O trabalho do fã como modelo de negócio em Valorant

Victor Motta Aragão Cortez


A “primeira onda” de estudos das práticas da cultura de fãs abordava o fandom como protagonista, indo de encontro as críticas da época. Não eram alienados ou delusionais, são pessoas que respondem, retrucam, caçam. Comunidades de fãs são um ato de subversão contra os blocos de poder das mídias que produziam conteúdos culturais. É notável perceber que, culturas de fãs mais comumente sujeitadas ao ridículo, são aquelas associadas à: jovens, mulheres, LBTQ+, etc. Nesta primeira onda de estudos, já foi notada a relação de poder social imprimida nos gostos das partes menosprezadas da sociedade (SANDVOSS; GRAY; HARRINGTON, 2017)

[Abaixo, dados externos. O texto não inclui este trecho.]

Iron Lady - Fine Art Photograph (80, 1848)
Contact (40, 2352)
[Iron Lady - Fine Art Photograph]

Importante contextualizar, os principais estudos dessa primeira onda foram publicados durante todos os anos 90, até o início dos anos 2000. As práticas de fãs giravam muito em torno de escrita de cartas, fanfics, participação em convenções. Acompanhando a ascenção da Web 2.0, aparecimento e estabelecimento das Redes Sociais e novas relações de trabalho do Século XXI, os fãs se modificaram, e os detentores do poder (que sempre o tiveram, não se engane) produtores do conteúdo, donos das propriedades intelectuais, começaram a se adaptar à essa nova realidade (SANDVOSS; GRAY; HARRINGTON, 2017).

De acordo com Jenkins (2015) e Duffett (2013) a “segunda onda” de estudos das comunidades passa também pelos anos 90 mas se extende aos anos 2000, escancarando a manutenção e reforço de estruturas socioeconômicas de poder dentro das comunidades de fãs, continuando amplas desigualdades dentro dos grupos formados, não somente entre os fãs participantes das comunidades, mas também uma nova participação ativa dos produtores do conteúdo para com os grupos. A “terceira onda”, mais contemporânea, é onde a maior parte do argumento deste ensaio se apoia; os estudos de fãs vão além do objeto de estudo em si, relacionando a cultura de fãs a outros temas da sociologia, filosofia, rotina e cultura modernas.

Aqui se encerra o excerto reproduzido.